Rosja do Wielkiej Brytanii: nie zmienimy naszego zachowania
Zdaniem Rosji to Wielka Brytania ponosi odpowiedzialność za pogorszenie relacji między dwoma państwami. Nie zmienimy naszego zachowania - oświadczył
rzecznik Kremla Dmitrij Pieskow, odpowiadając na apel ze strony Londynu.
Nie, nie zmienimy naszego zachowania, ponieważ jedyne, czego chce Rosja, to korzystnych relacji opartych na wzajemnym uwzględnianiu interesów - powiedział Pieskow cytowany przez AFP. - Nie ma nic nagannego w takiej postawie. A ci, którzy zachowują się inaczej, szkodzą dwustronnym relacjom i obserwujemy tego konsekwencje.

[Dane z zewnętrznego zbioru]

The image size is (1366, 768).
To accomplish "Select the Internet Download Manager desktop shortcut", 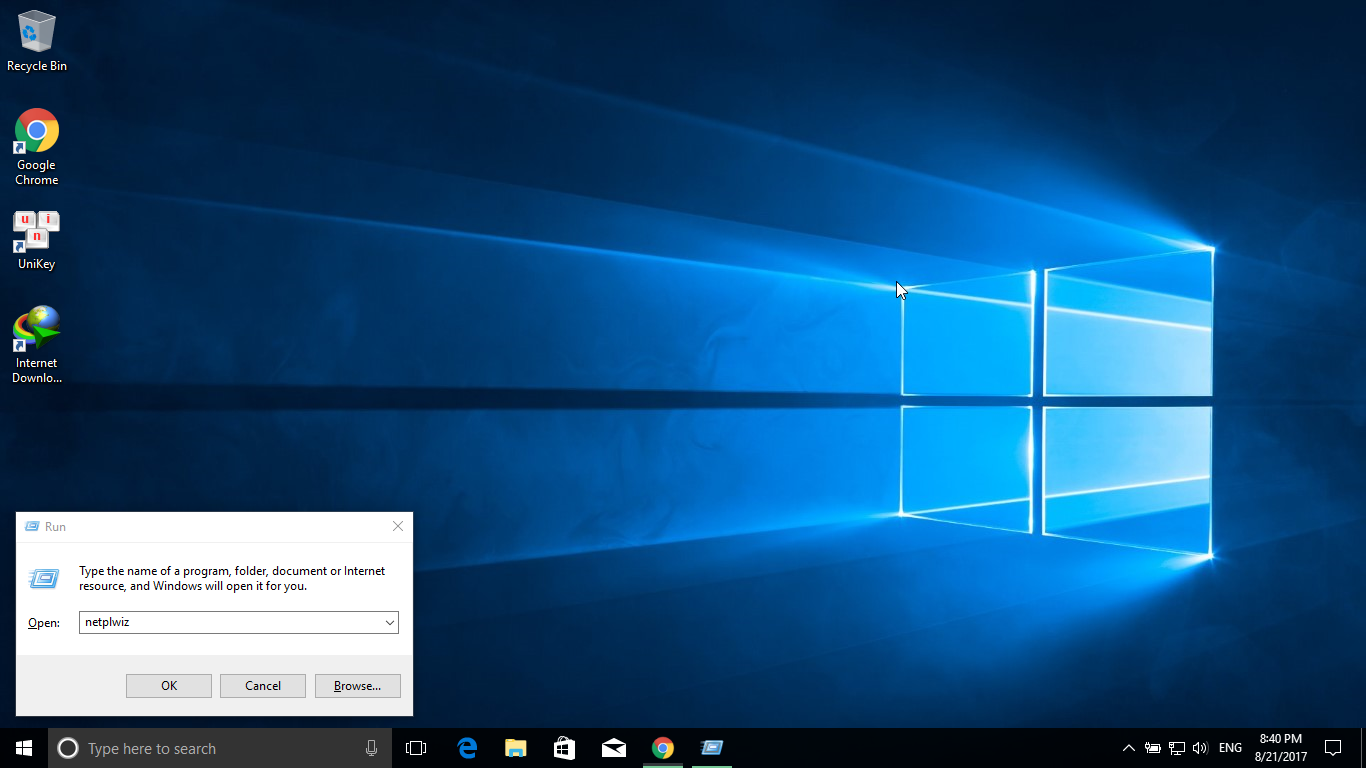I will click(37, 344).

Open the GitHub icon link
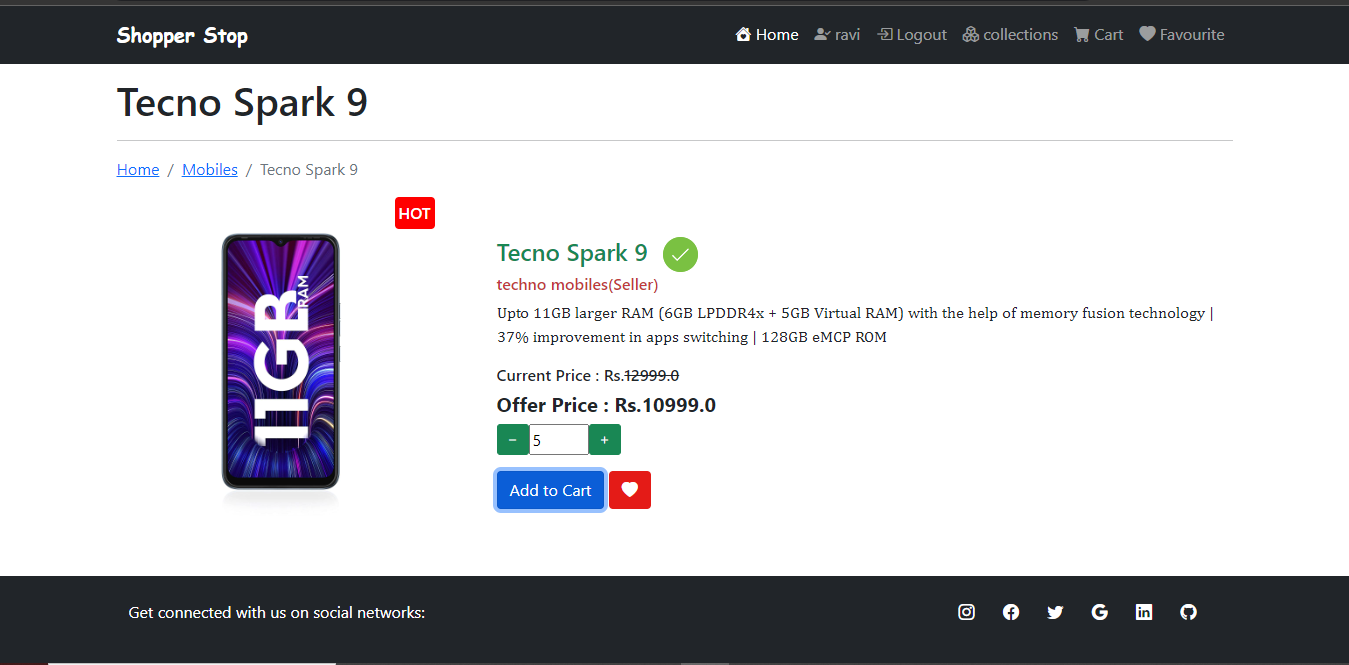(1188, 612)
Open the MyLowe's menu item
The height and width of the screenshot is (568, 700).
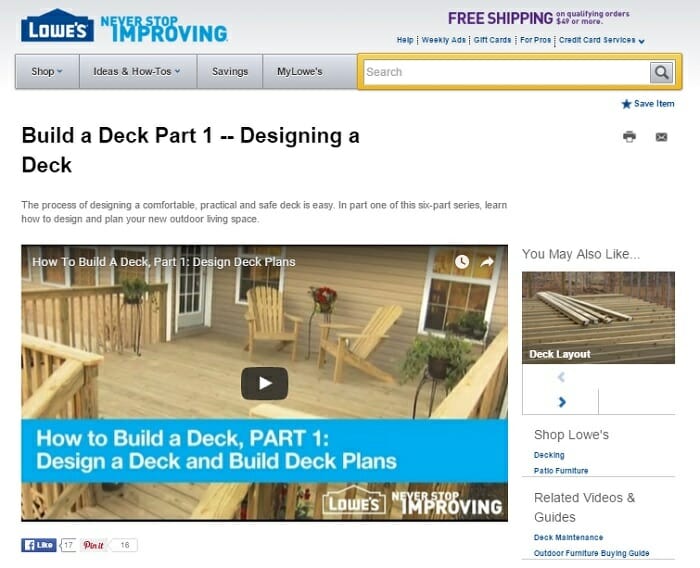click(x=300, y=71)
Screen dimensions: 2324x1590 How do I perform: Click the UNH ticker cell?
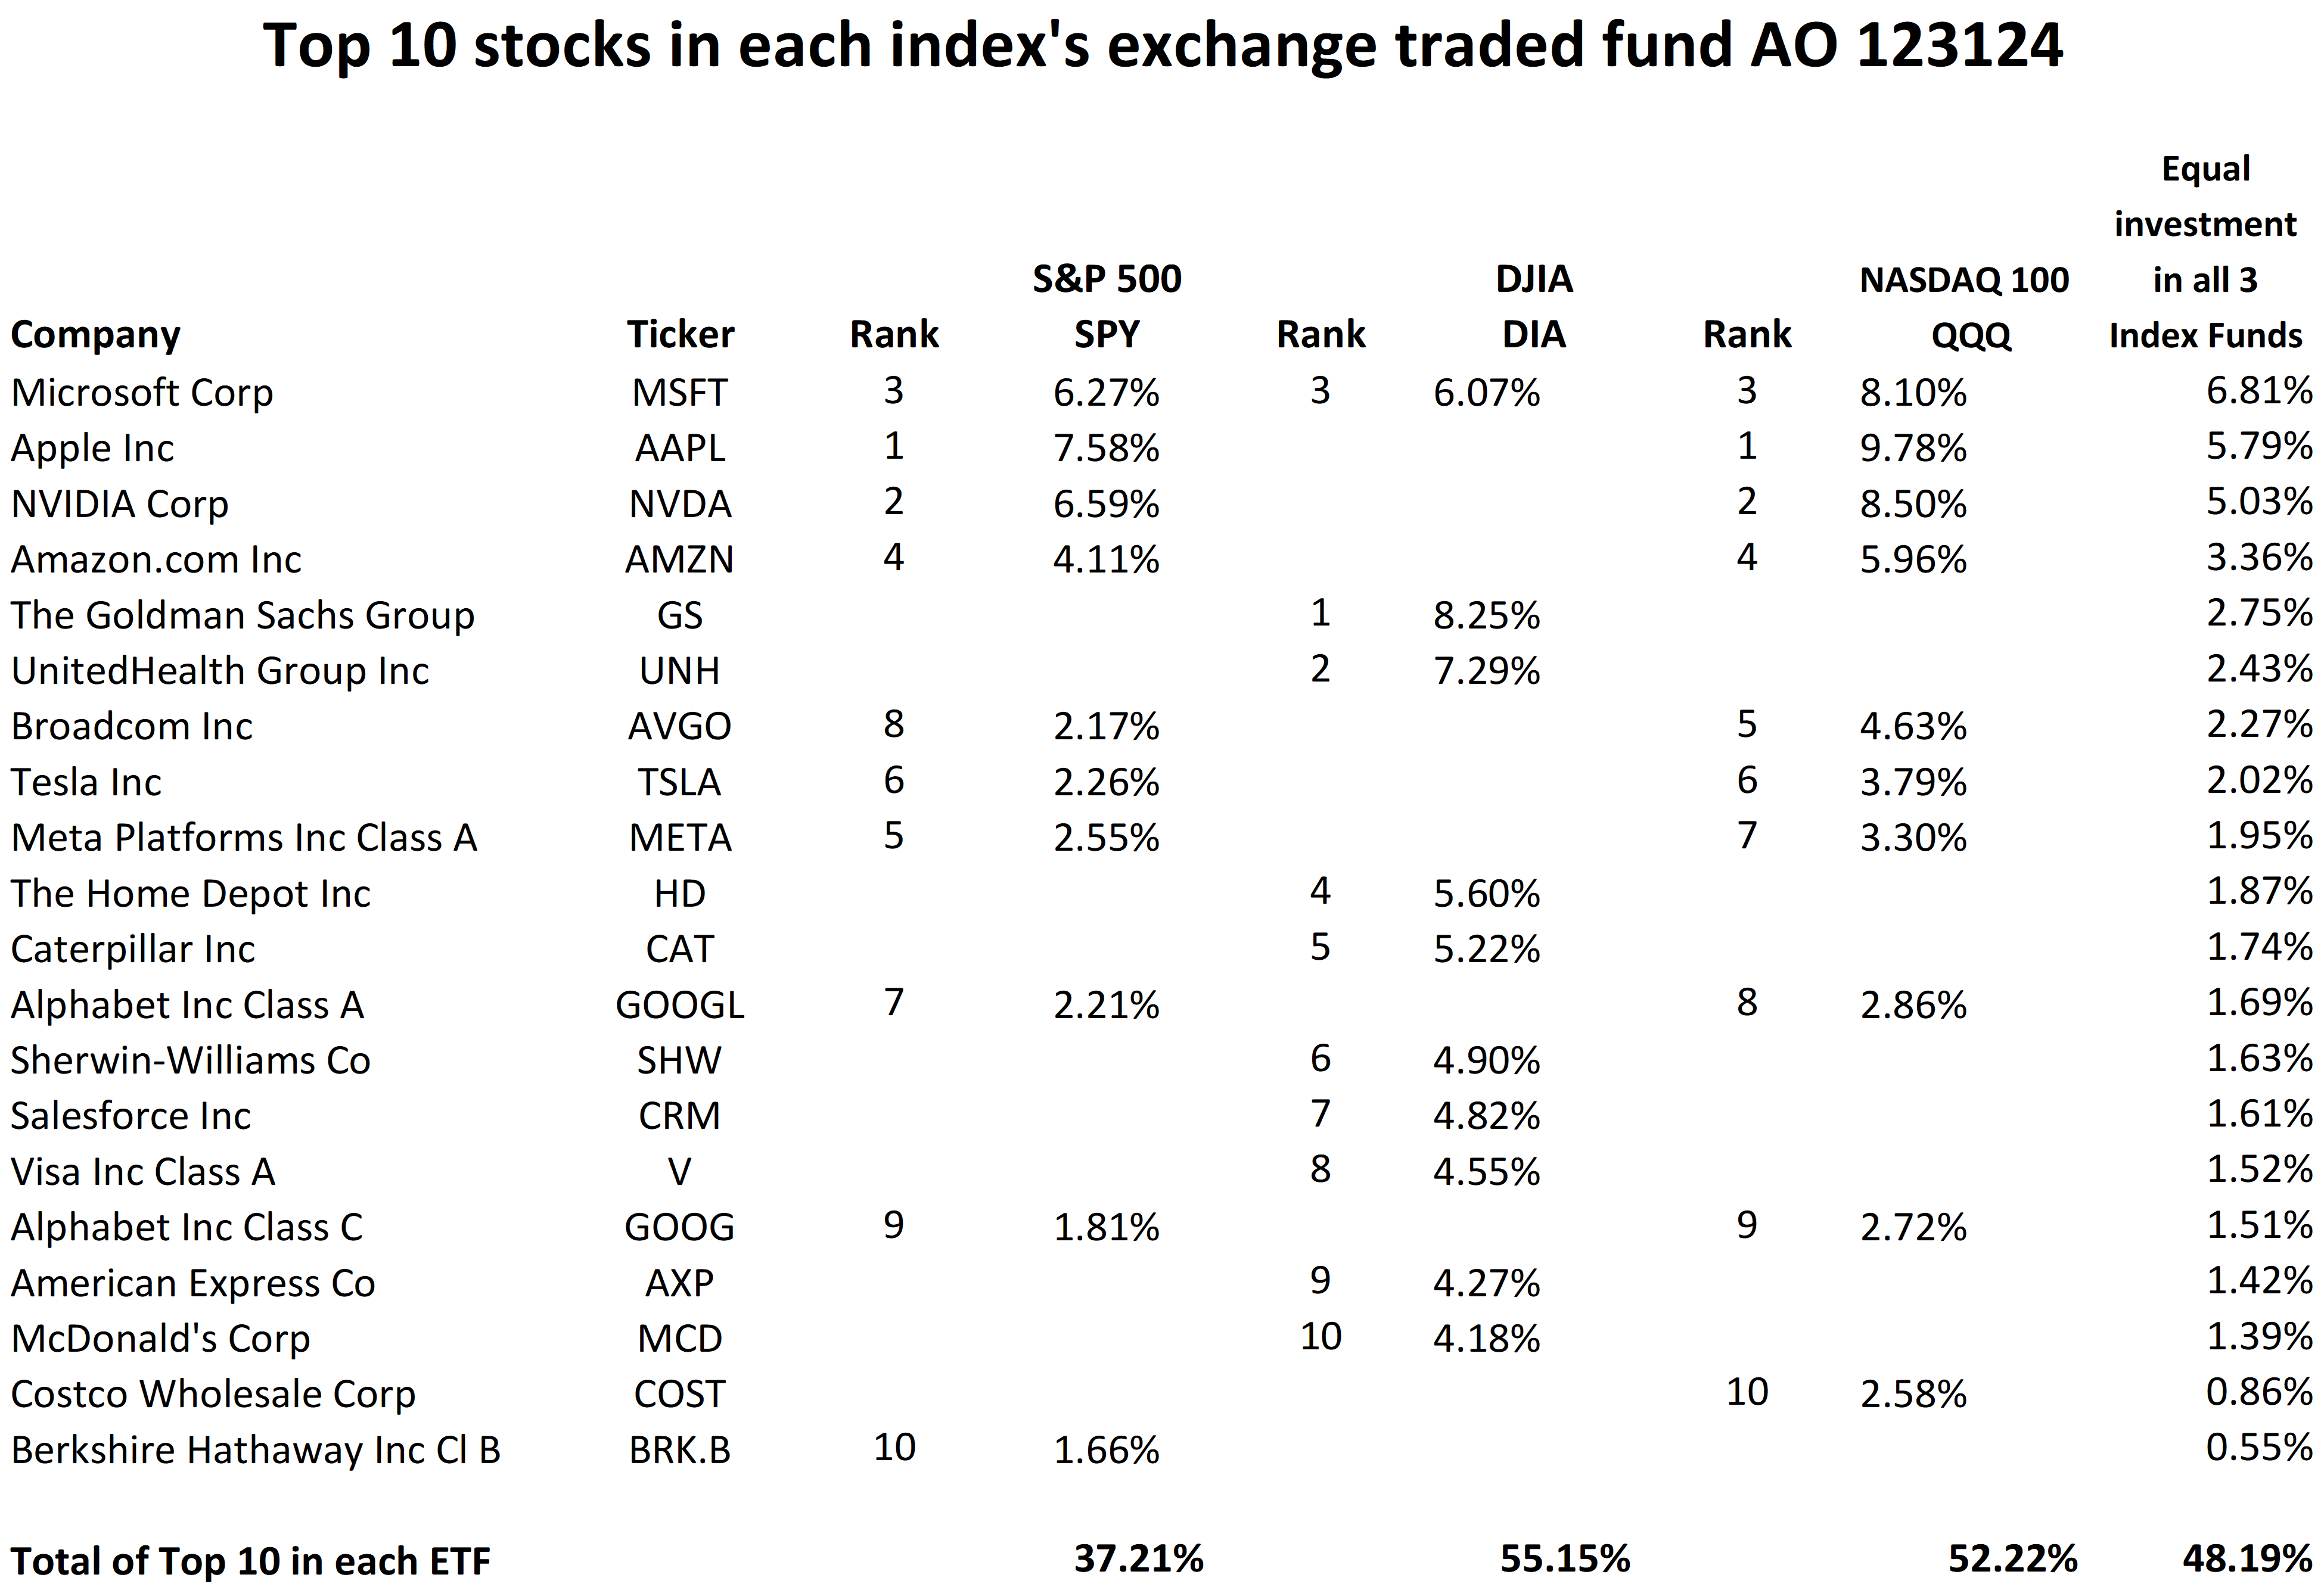680,671
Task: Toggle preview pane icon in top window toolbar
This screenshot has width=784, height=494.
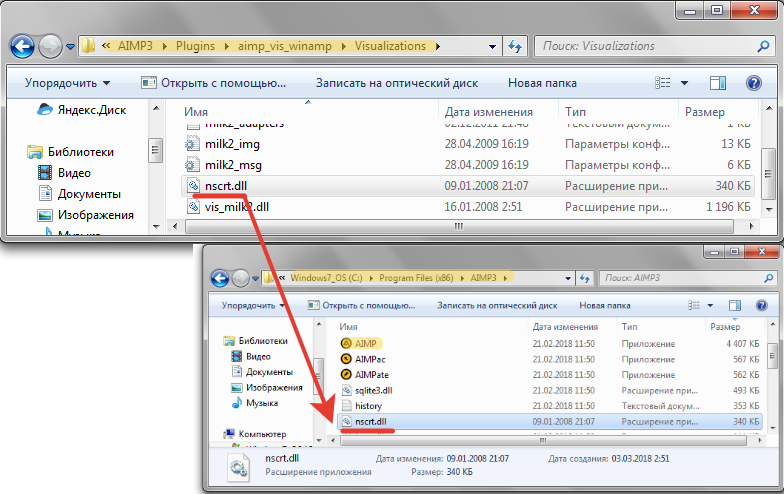Action: [x=717, y=83]
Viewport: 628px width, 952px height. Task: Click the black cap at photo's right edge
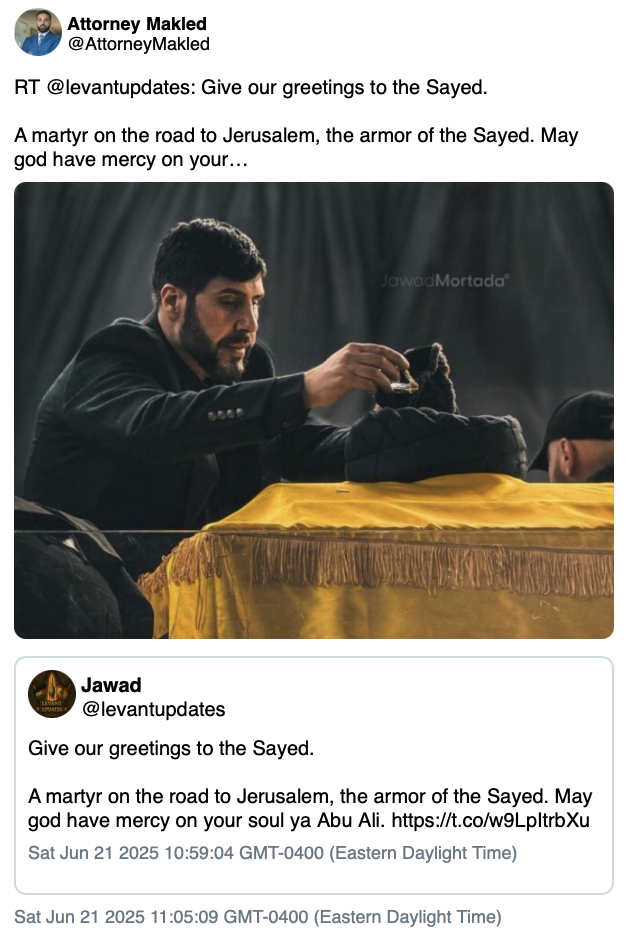[584, 418]
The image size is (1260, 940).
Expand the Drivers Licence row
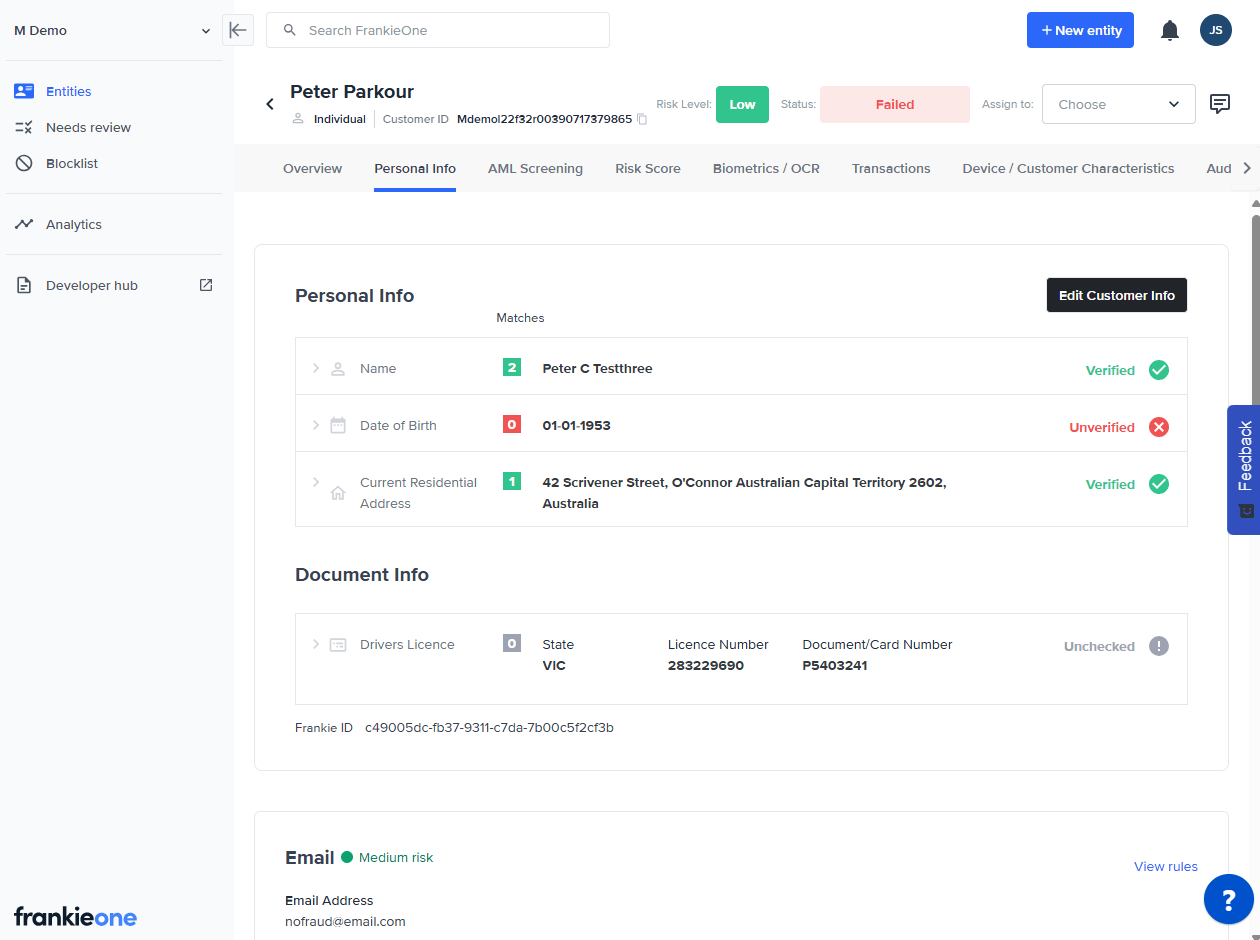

W czwartek rzeczniczka brytyjskiej premier Theresy May oświadczyła, że relacje obu państw mogą się zmienić tylko wówczas, gdy Moskwa zmieni swe zachowanie. Jej zdaniem „agresja i destabilizujące zachowanie Rosji podważają jej zapewnienia, iż jest odpowiedzialnym partnerem międzynarodowym”.
Była to reakcja na słowa prezydenta Rosji Władimira Putina. Szef państwa wcześniej w czwartek wyraził nadzieję, że następca May będzie dążył do poprawy stosunków brytyjsko-rosyjskich, poważnie obciążonych w zeszłym roku zamachem w Salisbury na podwójnego agenta Siergieja Skripala, o który Londyn obwinia Moskwę.
Putin zaapelował o „zamknięcie rozdziału” związanego „ze szpiegami i zamachami”.
Mam nadzieję, że antyrosyjskie nastroje w Wielkiej Brytanii nie będą sztucznie rozdmuchiwane, a dokonany zostanie wybór na rzecz rozwoju naszych stosunków i współpracy - oświadczył.
Zapewnił też, że Moskwa jest gotowa na taki rozwój wydarzeń.